41307:2025/12/26 14:03:10 [error] 21344#21344: *99172 connect() to unix:/run/php/php8.2-fpm.sock failed (111: Connection refused) while connecting to upstream, client: 172.67.10.20, server: example.com, request: "GET / HTTP/2.0", upstream: "fastcgi://unix:/run/php/php8.2-fpm.sock:", host: "example.com"
What it means: You have both timeout and refusal. That suggests intermittent FPM unavailability (reloads/crashes) and slow upstream responses when it is available.
Decision: Fix stability first (avoid refusal), then address slowness. A system that is consistently slow is easier to tune than one that randomly disappears.
Task 9: Inspect active connections and listen backlog pressure
cr0x@server:~$ sudo ss -xlp | grep php8.2-fpm.sock
u_str LISTEN 0 4096 /run/php/php8.2-fpm.sock 113217 * 0 users:(("php-fpm8.2",pid=20811,fd=8))
What it means: The socket is listening, backlog is 4096. If backlog is tiny and you’re spiky, you’ll see connection failures under load.
Decision: If backlog is low, tune FPM listen.backlog (pool config) and ensure kernel limits aren’t tiny. But don’t use backlog to hide an undersized worker pool.
Task 10: Check CPU, load, IO wait (is the box dying?)
cr0x@server:~$ uptime; mpstat -P ALL 1 3; vmstat 1 5
14:03:33 up 36 days, 3:22, 2 users, load average: 12.44, 10.81, 8.03
Linux 6.1.0 (server) 12/26/2025 _x86_64_ (4 CPU)
Average: CPU %usr %nice %sys %iowait %irq %soft %steal %guest %gnice %idle
Average: all 72.10 0.00 18.34 6.22 0.00 0.78 0.00 0.00 0.00 2.56
procs -----------memory---------- ---swap-- -----io---- -system-- ------cpu-----
r b swpd free buff cache si so bi bo in cs us sy id wa st
12 1 0 14200 12000 820000 0 0 120 980 4200 8800 74 19 2 5 0
What it means: CPU is saturated and there’s some IO wait. If PHP-FPM needs CPU and the box is pegged, Nginx timeouts will follow.
Decision: Reduce concurrency (rate limit, caching), optimize hot paths, or add capacity. Before tuning FPM upward, confirm memory headroom (Task 11) so you don’t “fix” 502s by summoning OOM kills.

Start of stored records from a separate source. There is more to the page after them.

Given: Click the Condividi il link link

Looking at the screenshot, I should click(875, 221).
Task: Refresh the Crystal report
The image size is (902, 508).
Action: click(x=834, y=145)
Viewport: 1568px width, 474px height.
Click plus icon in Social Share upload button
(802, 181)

Task 11: Measure PHP-FPM worker memory to tune pm.max_children safely
cr0x@server:~$ ps -ylC php-fpm8.2 --sort:rss | head -n 8
S UID PID PPID C PRI NI RSS SZ WCHAN TTY TIME CMD
S 33 22117 20811 0 80 0 126432 210944 - ? 00:00:01 php-fpm: pool www
S 33 22098 20811 0 80 0 118944 205312 - ? 00:00:02 php-fpm: pool www
S 33 22077 20811 0 80 0 112880 198656 - ? 00:00:02 php-fpm: pool www
S 33 22031 20811 0 80 0 108220 190112 - ? 00:00:03 php-fpm: pool www
S 33 21990 20811 0 80 0 104112 186880 - ? 00:00:04 php-fpm: pool www
What it means: RSS around ~110–125 MB per worker in this snapshot. That’s the number that matters when you raise pm.max_children.
Decision: If you have 2 GB available for PHP workers, you probably don’t set max_children to 80 “because traffic.” You set it to something your RAM can pay for, with headroom for MySQL, OS cache, and bursts.

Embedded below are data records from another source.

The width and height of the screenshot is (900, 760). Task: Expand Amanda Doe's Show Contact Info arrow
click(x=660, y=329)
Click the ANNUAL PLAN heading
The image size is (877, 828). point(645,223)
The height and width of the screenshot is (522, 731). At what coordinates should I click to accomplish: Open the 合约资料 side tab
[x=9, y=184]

Task 12: Turn on and read PHP-FPM slowlog to catch the real offenders
cr0x@server:~$ sudo grep -nE "request_slowlog_timeout|slowlog" /etc/php/8.2/fpm/pool.d/www.conf | tail -n 5
277:request_slowlog_timeout = 5s
278:slowlog = /var/log/php8.2-fpm/www-slow.log
cr0x@server:~$ sudo tail -n 40 /var/log/php8.2-fpm/www-slow.log
[26-Dec-2025 14:01:22] [pool www] pid 22031
script_filename = /var/www/example.com/public/wp-admin/admin-ajax.php
[0x00007f4c8b8f2a30] curl_exec() /var/www/example.com/public/wp-includes/Requests/Transport/cURL.php:204
[0x00007f4c8b8f28a0] request() /var/www/example.com/public/wp-includes/class-wp-http.php:420
[0x00007f4c8b8f2500] post() /var/www/example.com/public/wp-includes/class-wp-http.php:634
[0x00007f4c8b8f1d40] call_external_api() /var/www/example.com/public/wp-content/plugins/some-plugin/api.php:88
What it means: A specific path (admin-ajax.php) is stuck waiting on an external API call via cURL.

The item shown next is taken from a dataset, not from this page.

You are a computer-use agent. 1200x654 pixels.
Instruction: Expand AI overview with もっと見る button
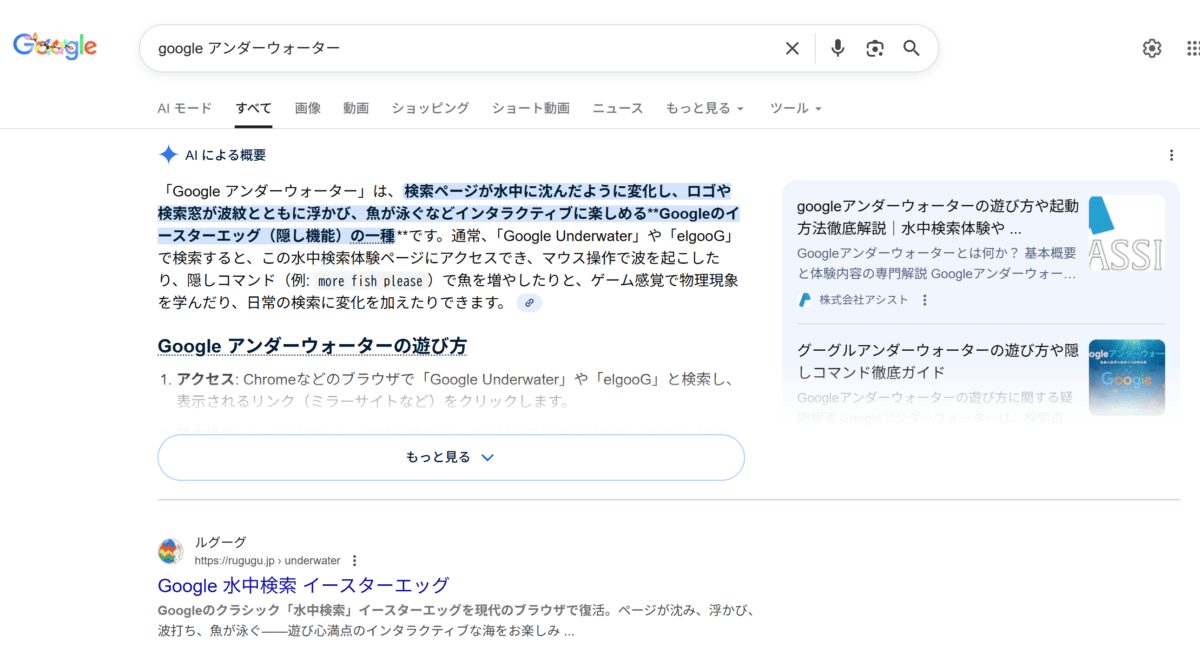click(451, 457)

Decision: You don’t “increase timeouts.” You isolate or fix the plugin behavior: add caching, circuit breakers, async jobs, or disable the plugin. And you set a sane upstream timeout to avoid worker pileups.
Task 13: Check MySQL/MariaDB stalls (common hidden upstream)
cr0x@server:~$ mysql -e "SHOW PROCESSLIST\G" | sed -n '1,40p'
*************************** 1. row ***************************
Id: 18821
User: wpuser
Host: localhost
db: wordpress
Command: Query
Time: 42
State: Sending data
Info: SELECT option_name, option_value FROM wp_options WHERE autoload = 'yes'
What it means: A query is running for 42 seconds. That can stall PHP workers long enough to cause Nginx upstream timeouts and Cloudflare 5xx.
Decision: Find why it’s slow: table bloat, missing indexes, disk contention, or a plugin storing huge autoload options. Fix the database bottleneck or you’re just moving deck chairs.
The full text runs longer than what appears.